Call for the Foundation of the Terumat ha-Kodesh Society, Solomon Hirschell, New York: Aaron Levy and Solomon Seixas, 1832

Estimate
6,000 - 8,000 USD
Log in to view results
bidding is closed

Description

  • ink, paper
1 sheet (11 x 8 in.; 280 x 204 mm). Mounted. Light soiling.

Literature

Singerman 0533; Hyman Grinstein, The Rise of the Jewish Community of New York, 1654-1860, pp. 441-46. Jacob Rader Marcus, United States Jewry, 1776-1985, p. 328.

Catalogue Note

Despite the overwhelming generosity of Jewish communities across the Diaspora towards their brethren in the Holy Land, there was in the early nineteenth century a growing concern regarding the ever-growing numbers of emissaries who arrived from the Land of Israel to solicit funds.

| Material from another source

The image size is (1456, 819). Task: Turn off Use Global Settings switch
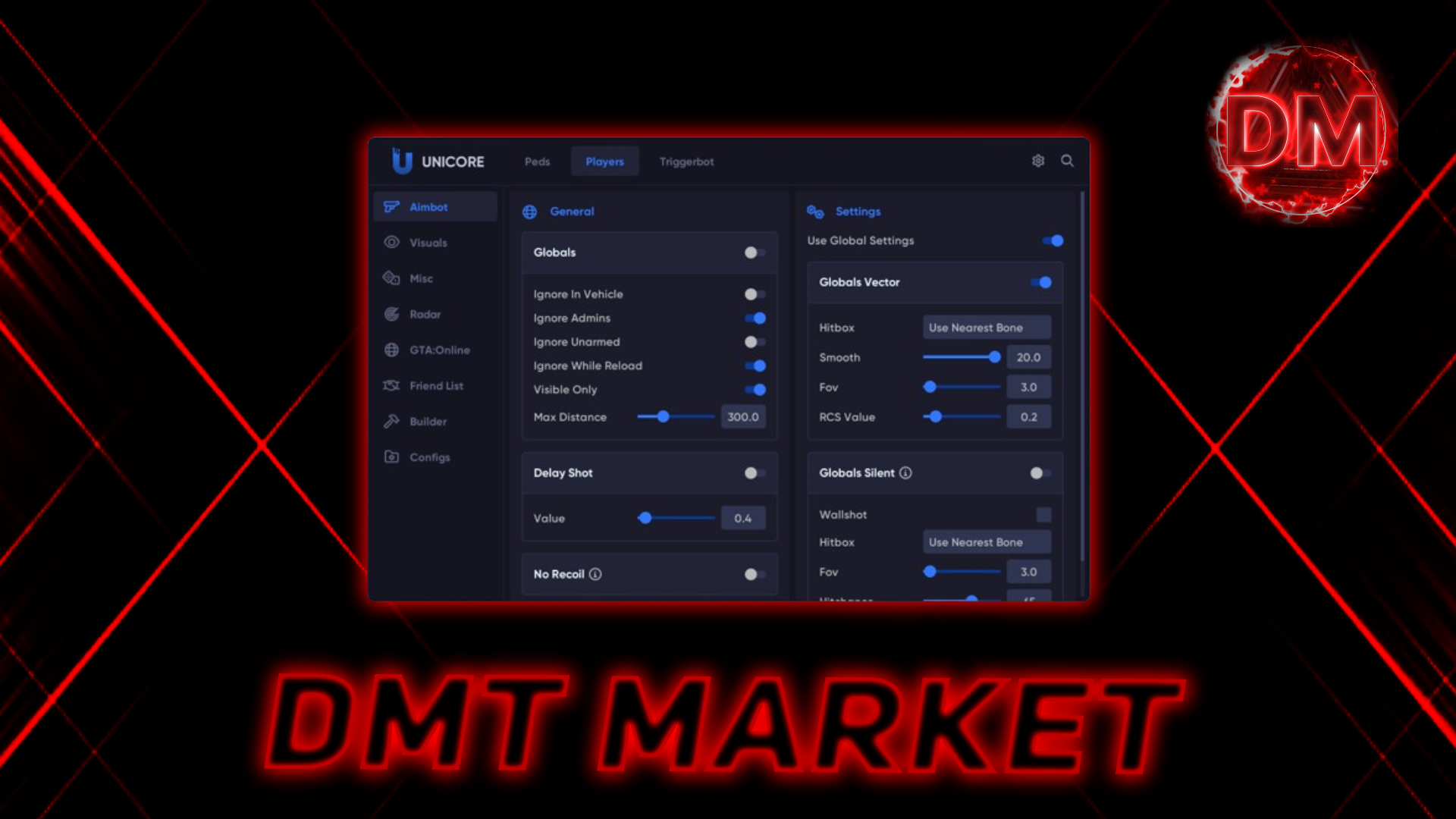pos(1053,241)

Those being asked to donate saw the system as inefficient since so much of what each emissary collected went to underwrite his travel expenses and upkeep during a journey that sometimes lasted years. In addition, there were well-founded suspicions in some cases that fraudulent, or simply unscrupulous emissaries were misappropriating the funds they received. In order to alleviate these concerns, in 1824, Rabbi Solomon Hirschell of London and Rabbi Zevi Lehren of Amsterdam established Hebrat Terumat Hakodesh, an organization whose purpose was to make collections on behalf of the poor Jews of Palestine, and remit the proceeds directly.

After New York’s Congregation Shearith Israel committed itself to the direct transmission of funds without the intervention of messengers, Hirschell and Lehren invited the remaining Jewish communities in America to follow suit. In response to the letter of Rabbi Hirschell, printed here, Aaron Levy and Solomon Seixas called a meeting of the three existing  New York City congregations at the Mill Street synagogue on November 11, 1832, to form the first American branch of Hebrat Terumat Hakodesh, called in English the Society for Offerings of the Sanctuary. Its stated objective was to "minister to the wants of our poor and oppressed brethren residing in the Holy Land." All funds collected by the society were to be transmitted to agents in Europe and in "no instance whatever to be paid to any Messenger or agent … who may be sent here to collect the same." Despite their best intentions, however, the messengers continued to come to America. The doyen of American Jewish history, Jacob Rader Marcus, has called Hebrat Terumat ha-Kodesh “the forerunner of the twentieth-century United Israel Appeal.”